HTTPD::Log::Filter - a module to filter entries out of an httpd log.


HTTPD-Log-Filter documentation Contained in the HTTPD-Log-Filter distribution.

Index


Code Index:

NAME

Top

HTTPD::Log::Filter - a module to filter entries out of an httpd log.

SYNOPSIS

Top

    my $hlf = HTTPD::Log::Filter->new(
        exclusions_file     => $exclusions_file,
        agent_re            => '.*Mozilla.*',
        format              => 'ELF',
    );

    while( <> )
    {
        my $ret = $hlf->filter( $_ );
        die "Error at line $.: invalid log format\n" unless defined $ret;
        print $_ if $ret;
    }

    print grep { $hlf->filter( $_ ) } <>;

    $hlf = HTTPD::Log::Filter->new(
        capture => [ qw(
            host
            ident
            authexclude
            date
            request
            status
            bytes
        ) ];
    );

    while( <> )
    {
        next unless $hlf->filter( $_ );
        print $hlf->host, "\n";
    }

    print grep { $hlf->filter( $_ ) } <>;

DESCRIPTION

Top

This module provide a simple interface to filter entries out of an httpd logfile. The constructor can be passed regular expressions to match against particular fields on the logfile. It does its filtering line by line, using a filter method that takes a line of a logfile as input, and returns true if it matches, and false if it doesn't.

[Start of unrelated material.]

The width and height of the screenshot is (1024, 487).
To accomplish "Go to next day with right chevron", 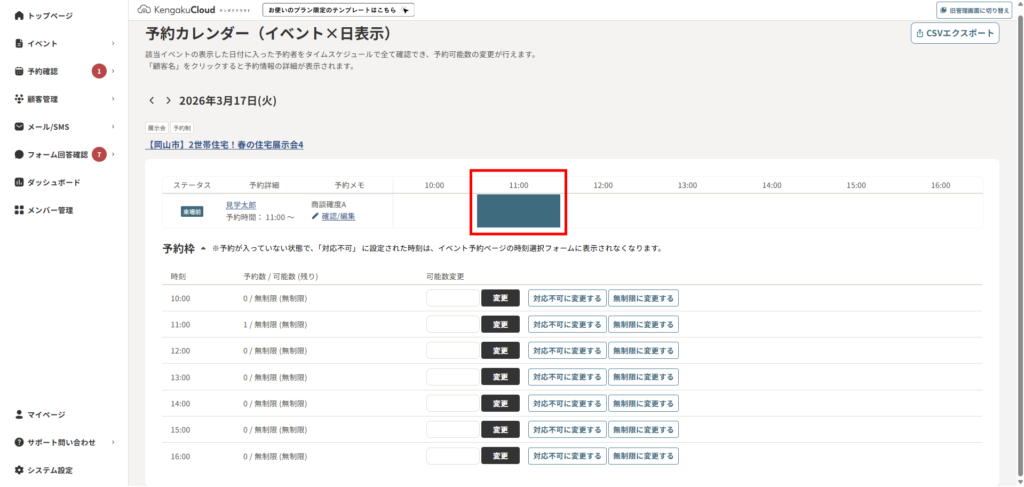I will [x=168, y=101].
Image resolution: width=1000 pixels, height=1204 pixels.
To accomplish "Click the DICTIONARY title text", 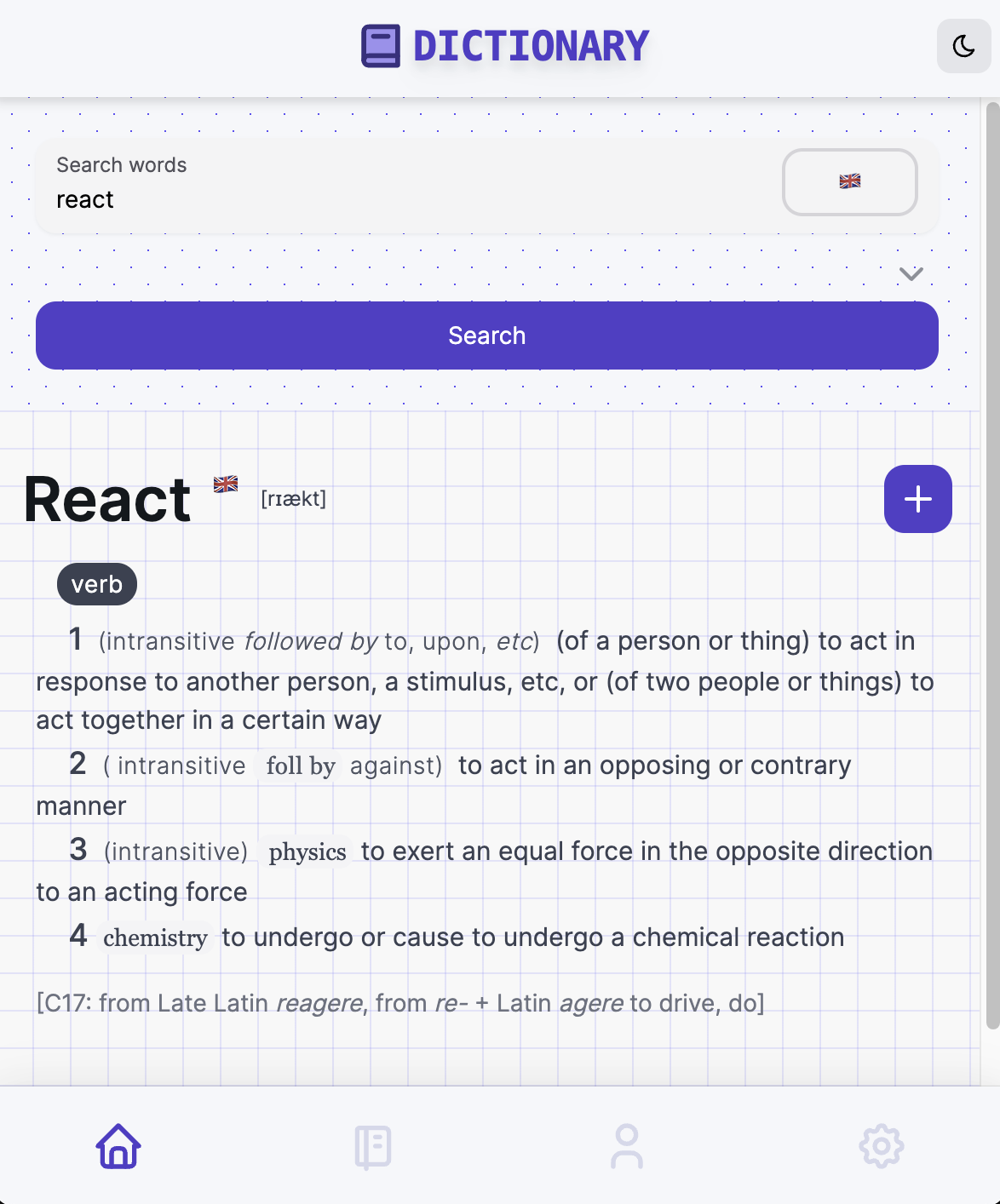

There are two possible non-matching (false) conditions; one is where the line is a valid httpd logfile entry, but just doesn't happen to match the filter (where "" is returned). The other is where it is an invalid entry according to the format specified in the constructor.

CONSTRUCTOR

Top

The constructor is passed a number of options as a hash. These are:

exclusions_file

This option can be used to specify a filename for entries that don't match the filter to be written to.

invert

This option, is set to true, will invert the logic of the fliter; i.e. will return only non-matching lines.

format

This should be one of:

CLF

Common Log Format (CLF):

"%h %l %u %t \"%r\" %>s %b"

ELF

NCSA Extended/combined Log format:

"%h %l %u %t \"%r\" %>s %b \"%{Referer}i\" \"%{User-agent}i\""

XLF

Some bespoke format based on extended log format + some junk at the end:

"%h %l %u %t \"%r\" %>s %b \"%{Referer}i\" \"%{User-agent}i\"" %j

where %j is .* in regex-speak.

See http://httpd.apache.org/docs/mod/mod_log_config.html for more information on log file formats.

SQUID

Logging format for Squid (v1.1+) caching / proxy servers. This is of the form:

"%9d.%03d %6d %s %s/%03d %d %s %s %s %s%s/%s %s"

where the fields are:

    time 
    elapsed 
    remotehost 
    code_status 
    bytes 
    method 
    url 
    rfc931
    peerstatus_peerhost 
    type




(see http://www.squid-cache.org/Doc/FAQ/FAQ-6.html for more info).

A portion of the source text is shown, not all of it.